HB 519 and HB 647 – Scope of practice bills
HB 519 will allow health care practitioners to authorize a certified paramedic, under their direction and supervision, to administer a controlled substance in the course of providing emergency services.
HB 647 gives APRNs and PAs the authority to sign death certificates.
SB 7012 – Child welfare reforms addressing programs at the Department of Children and Families (DCF)
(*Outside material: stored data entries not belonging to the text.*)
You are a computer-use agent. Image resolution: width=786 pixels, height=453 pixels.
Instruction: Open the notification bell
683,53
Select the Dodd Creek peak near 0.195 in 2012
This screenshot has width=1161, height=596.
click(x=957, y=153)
SB 7012 addresses child welfare workforce issues by requiring DCF to create a Child Protective Investigator and case manager recruitment program and convene a case management workforce workgroup composed to address current policy gaps and develop actionable recommendations. It also creates a four-year pilot program for treatment foster care and enhances the data and information related to commercial sexual exploitation of children that the state must collect and report. The pilot program would introduce a short-term, family-like placement option for children in foster care that have high resource indicators or children that are stepping down from a placement in an inpatient residential treatment.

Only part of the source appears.